Sebelum masuk pada tahab tajalli ---dalam kajian tasawuf--- ada tahab pertama
yang disebut takhalli, yakni; pengosongan diri dari kesadaran
nilai-nilai yang secara psikologis melingkupinya. Kemudian tahab kedua disebut tahalli,
yakni; pengisian diri dengan perbuatan-perbuatan terpuji dan diorientasikan
hanya untuk-Nya. [5]
Apabila kedua hal tersebut
telah dilalukan oleh manusia, bukan tidak mungkin hijab yang menghalangi
hubungan manusia dengan Allah akan hilang.[6]
Maka pada titik akhir sebagai buah atas hasil riyadlahnya, dengan
mudahnya manusia senantiasa mendapat petunjuk dan hidayah dalam kehidupannya ---meskipun kadar itu tidak
seperti yang di dapat Nabi Muhammad SAW. Petunjuk dan hidayah itu bukan dalam
pengertian sempit. Artinya hanya sebatas pada hal-hal yang bersifat uhkrowi.
Boleh jadi, hidayah dan petunjuk itu berupa ilmu pengetahuan yang sifatnya duniawi.

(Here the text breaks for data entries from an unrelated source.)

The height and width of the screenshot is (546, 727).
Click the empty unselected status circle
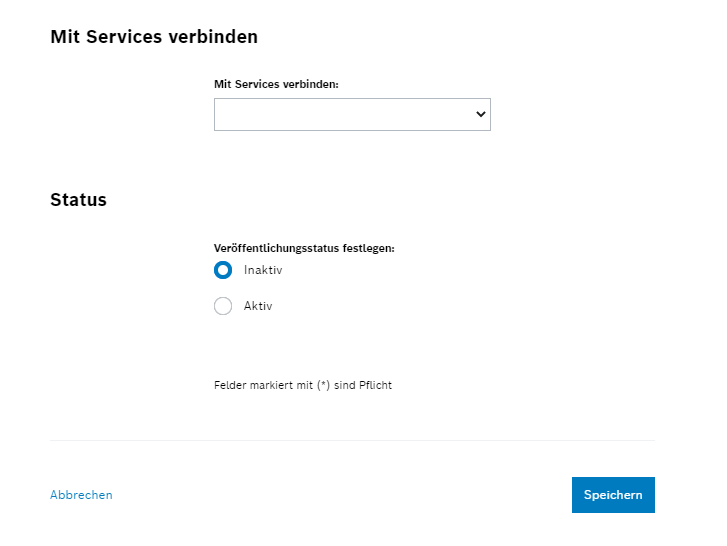click(x=223, y=306)
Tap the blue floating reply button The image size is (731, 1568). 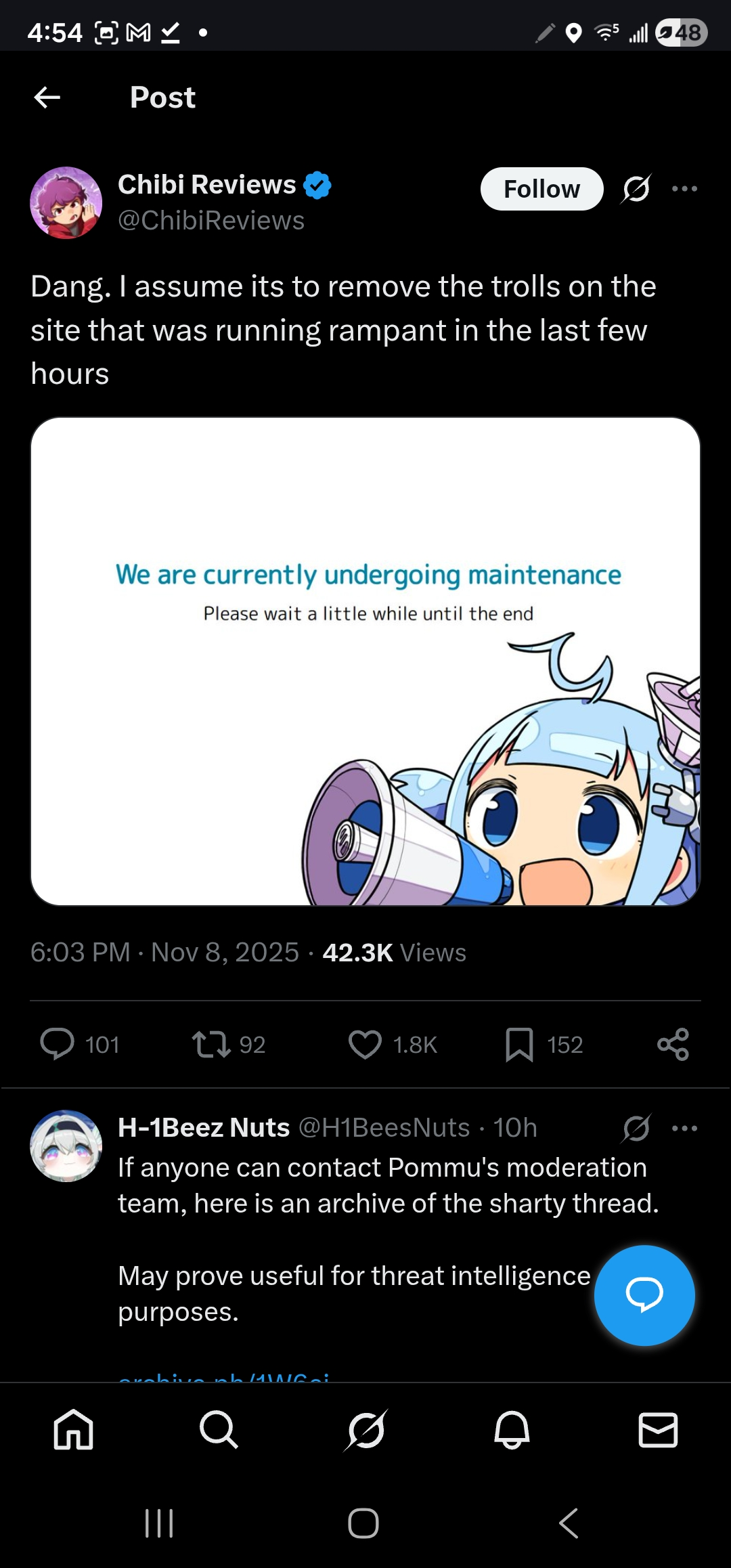pos(644,1294)
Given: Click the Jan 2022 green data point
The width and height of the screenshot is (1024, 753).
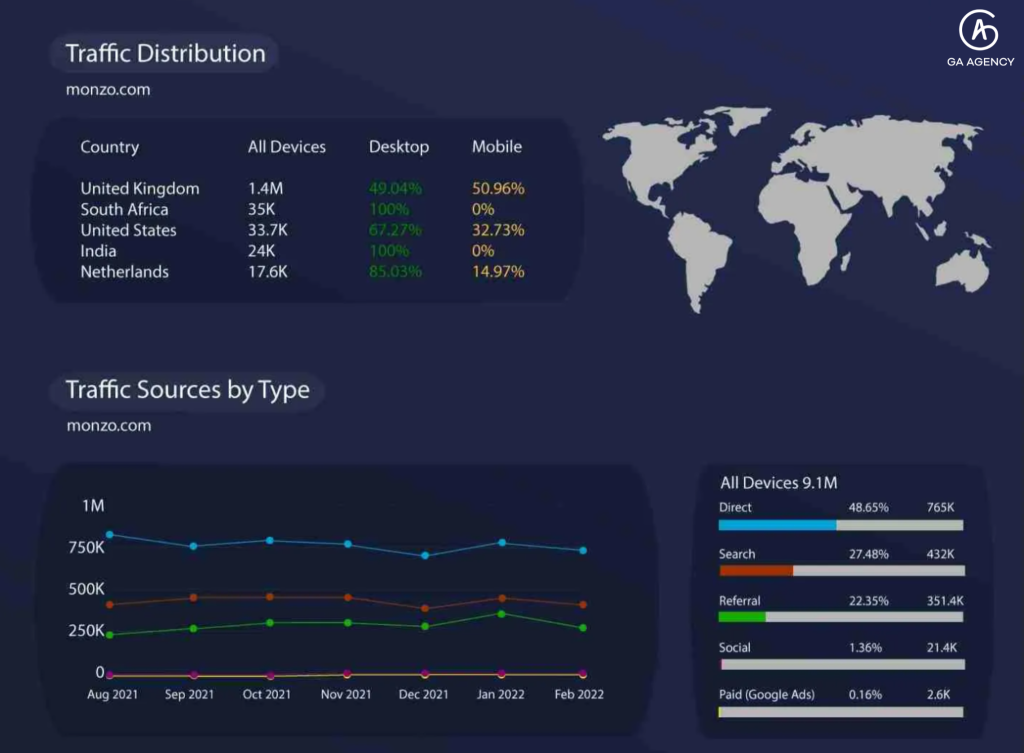Looking at the screenshot, I should coord(502,614).
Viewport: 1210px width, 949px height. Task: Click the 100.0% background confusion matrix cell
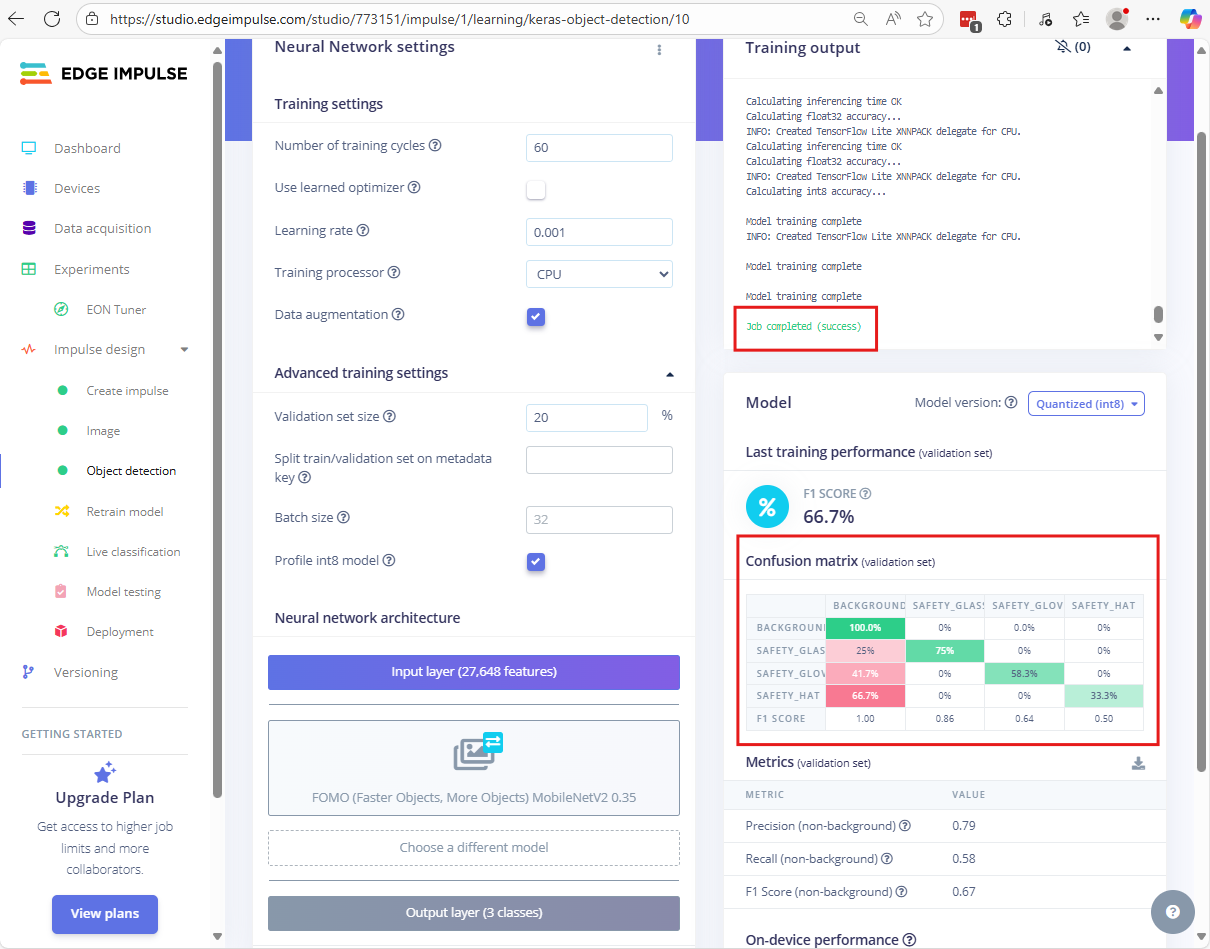coord(865,628)
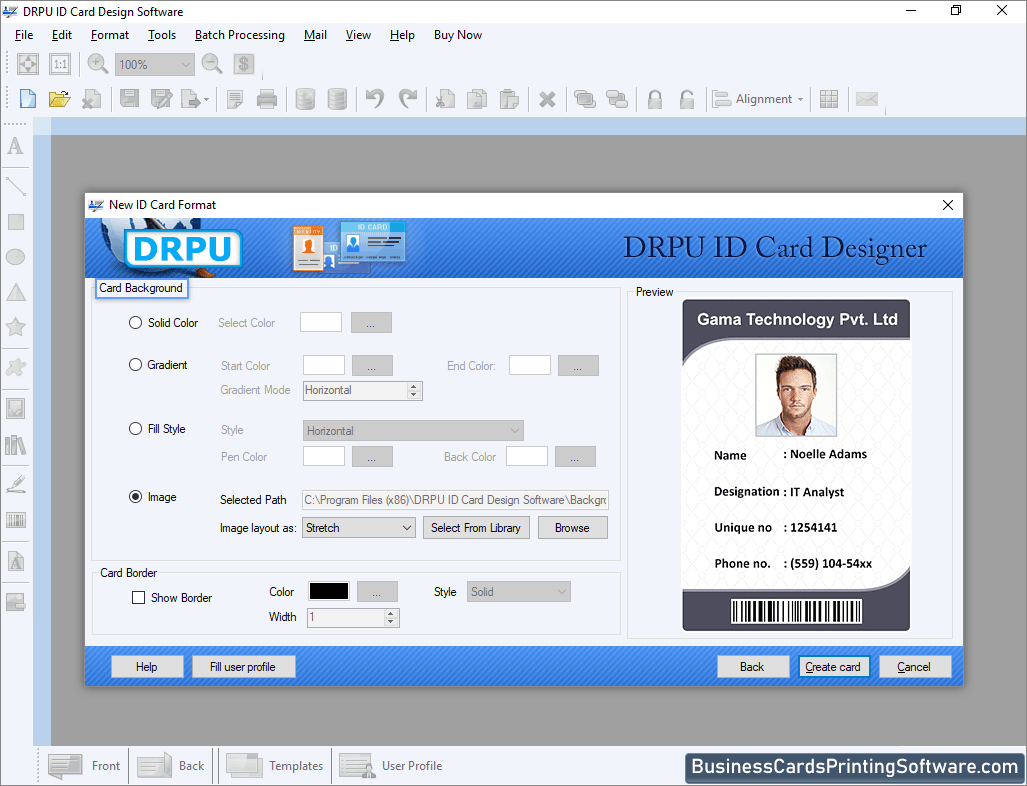Pick the Line drawing tool

pyautogui.click(x=15, y=185)
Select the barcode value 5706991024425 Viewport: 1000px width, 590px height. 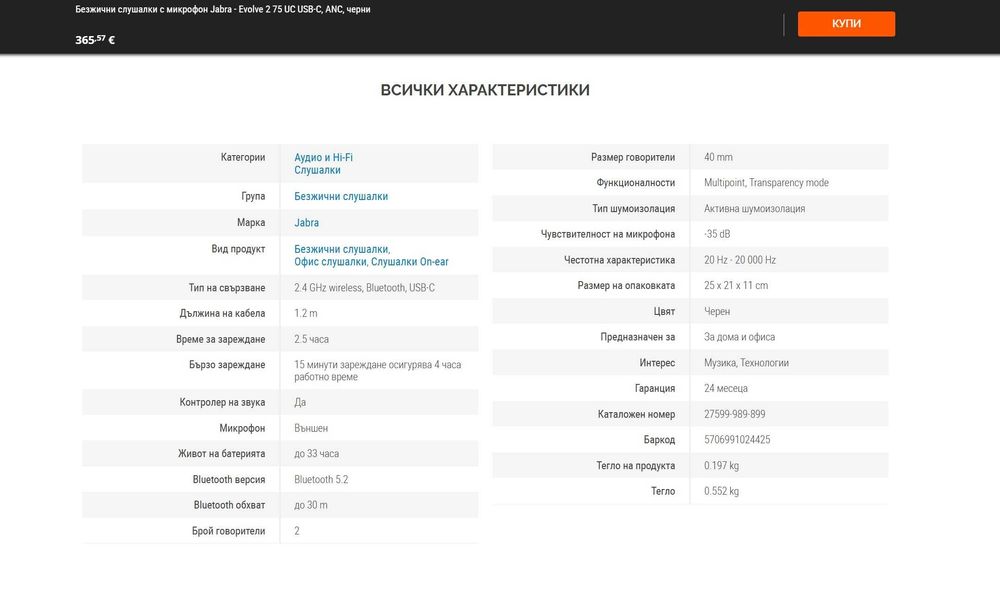point(737,439)
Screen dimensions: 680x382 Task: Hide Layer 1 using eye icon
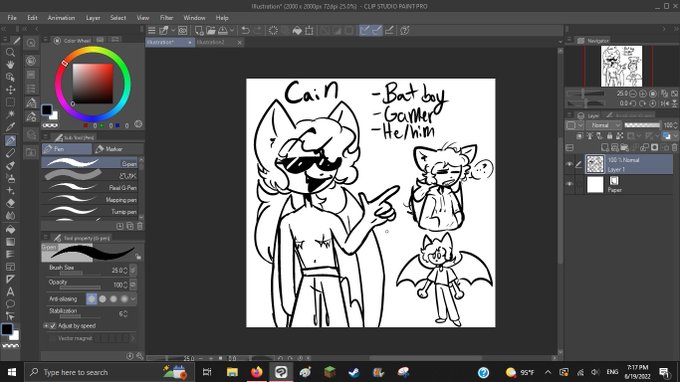tap(569, 164)
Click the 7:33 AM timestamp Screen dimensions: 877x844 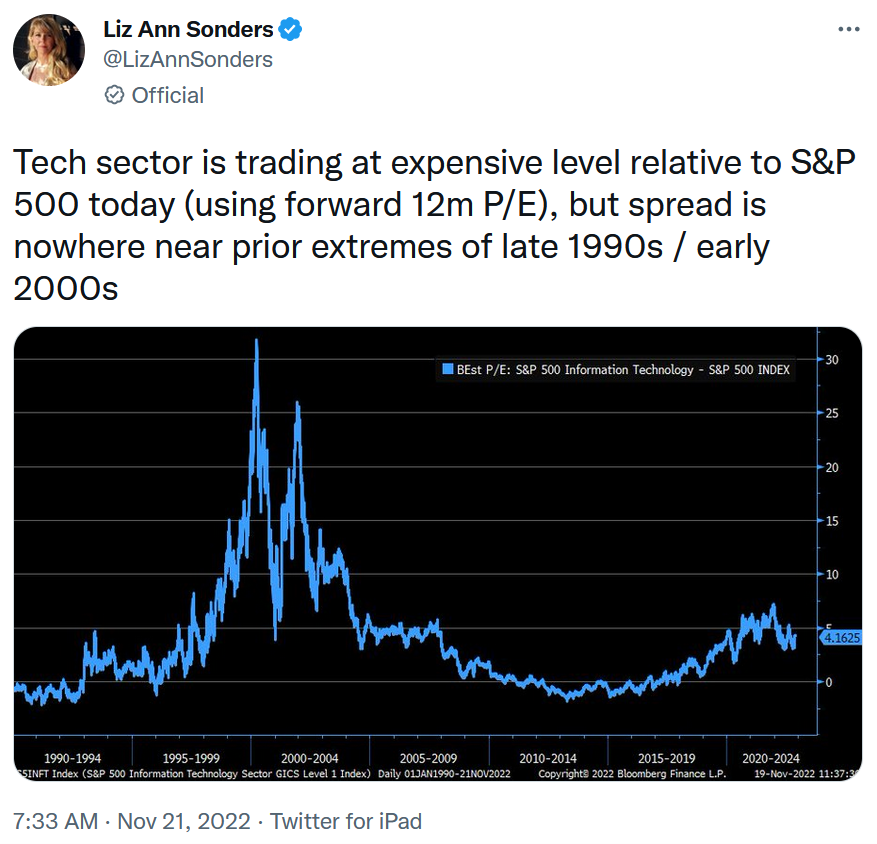click(x=56, y=821)
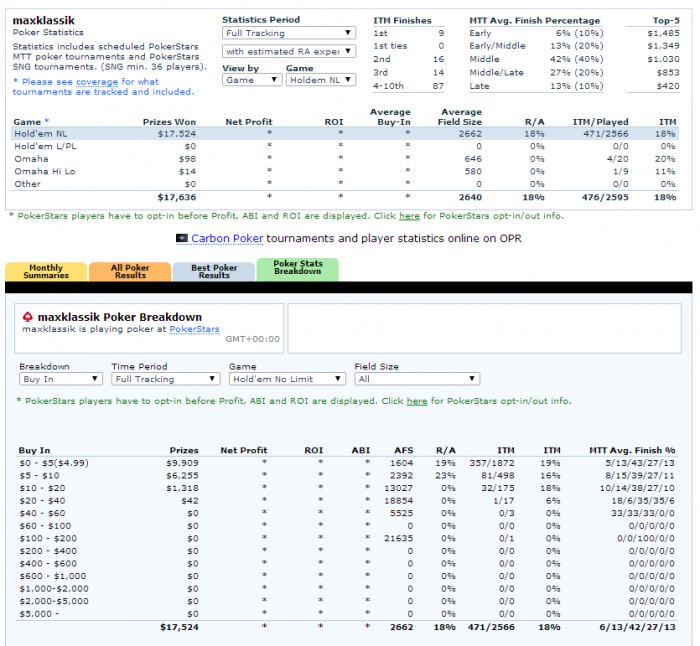Open the View by dropdown
Screen dimensions: 700x646
coord(250,80)
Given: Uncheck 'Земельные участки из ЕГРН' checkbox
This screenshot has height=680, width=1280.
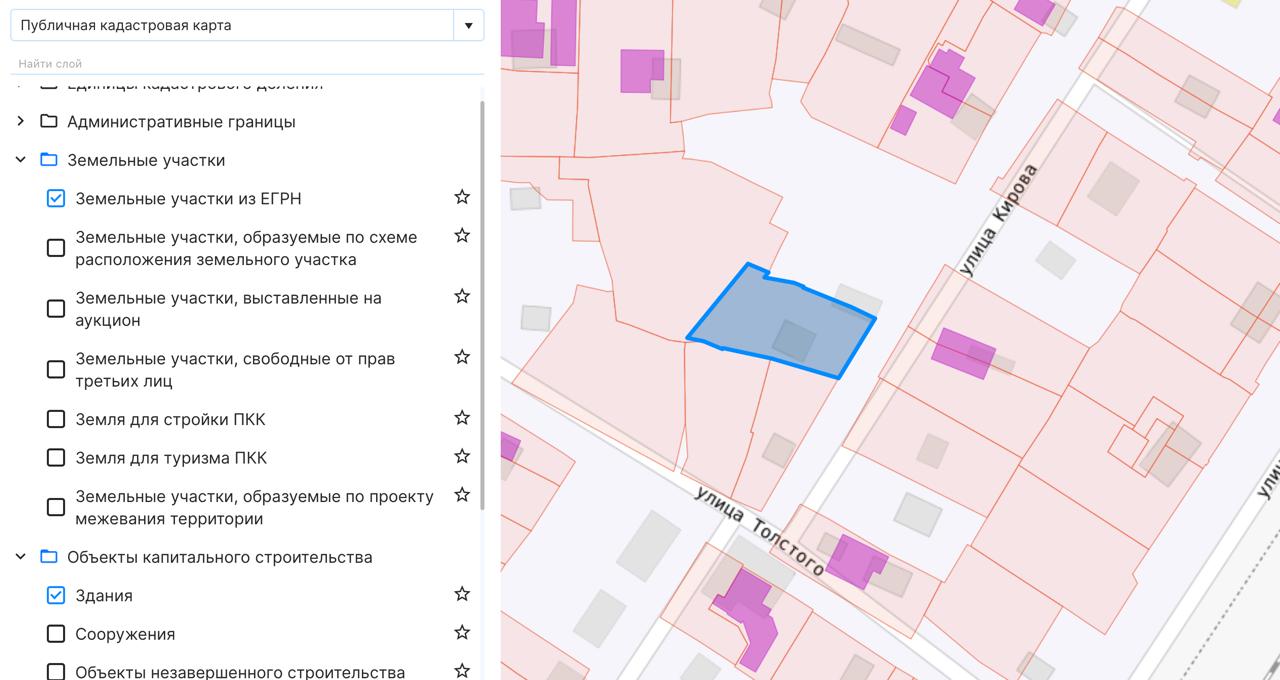Looking at the screenshot, I should pyautogui.click(x=56, y=199).
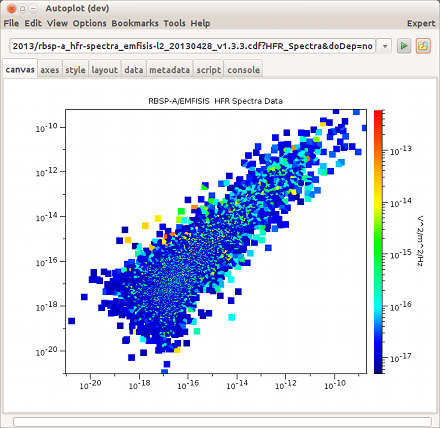Switch to the data tab
This screenshot has height=428, width=440.
coord(134,69)
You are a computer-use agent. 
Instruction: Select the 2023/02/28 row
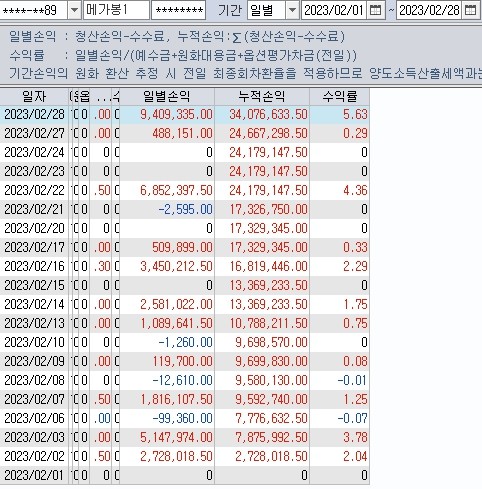click(184, 115)
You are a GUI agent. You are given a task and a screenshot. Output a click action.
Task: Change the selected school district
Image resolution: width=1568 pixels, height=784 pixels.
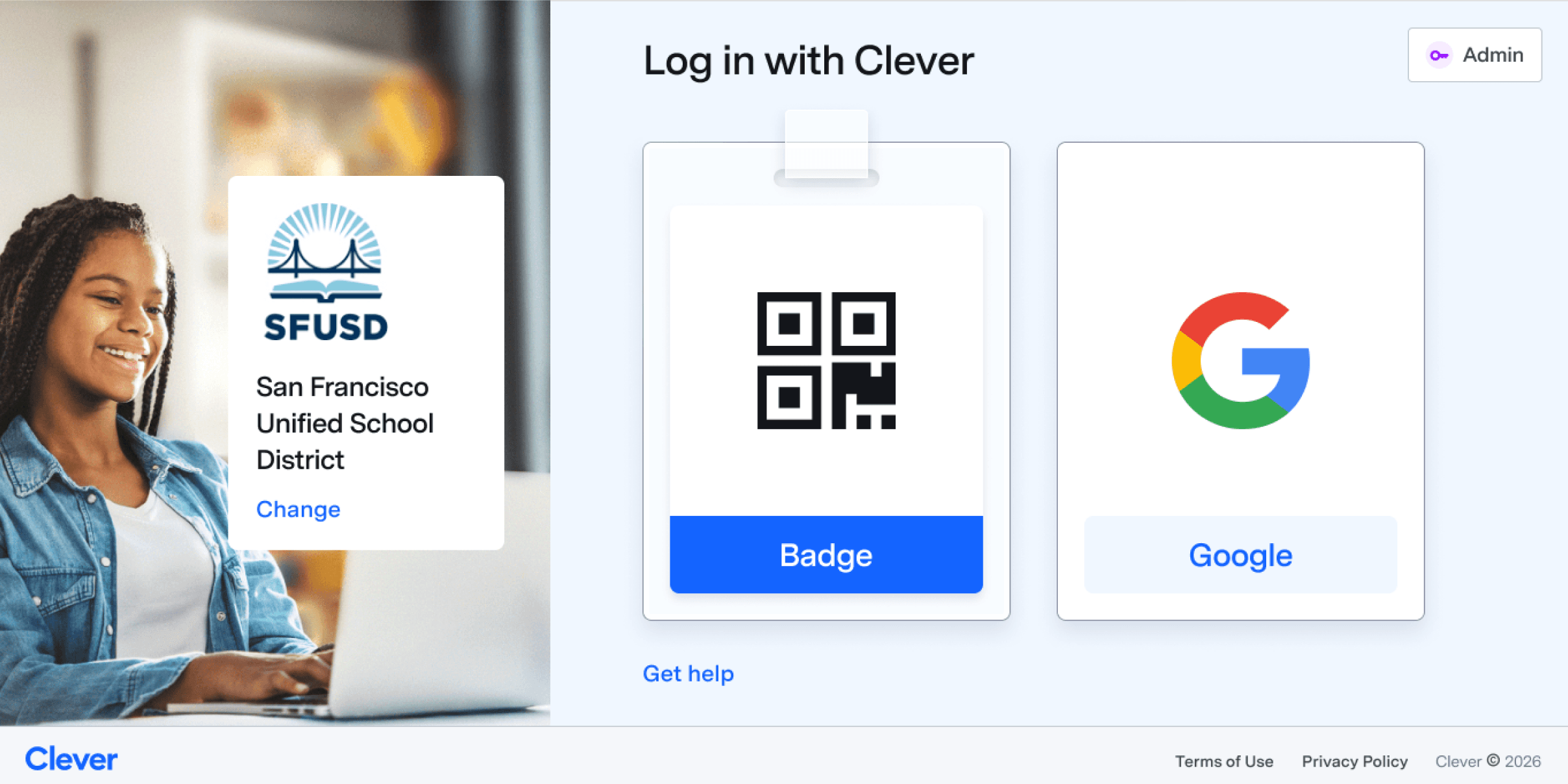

Karena --- mengingat sifat-sifat Allah Yang Serba Maha--- demikian Maha luas
pengetahuan Allah, yang bahkan apabila ditulis dengan menghabiskan air laut
sebagai tintanya, maka pengetahuan Allah demikian Maha Luasnya tidak akan
pernah habis.[7]
Untuk itu, spiritualitas
adalah puncak pengalaman (peak experiences) manusia yang dapat juga
dikatakan sebagai kesadaran akan satu kesatuan antara alam mikro-kosmos,
makro-kosmos dan supra-kosmos.[8]
Sebagai contoh bisa dipahami sosok Nabi Muhammad SAW yang memiliki kualitas
spiritualitas dalam catatan sejarah umat manusia.[9]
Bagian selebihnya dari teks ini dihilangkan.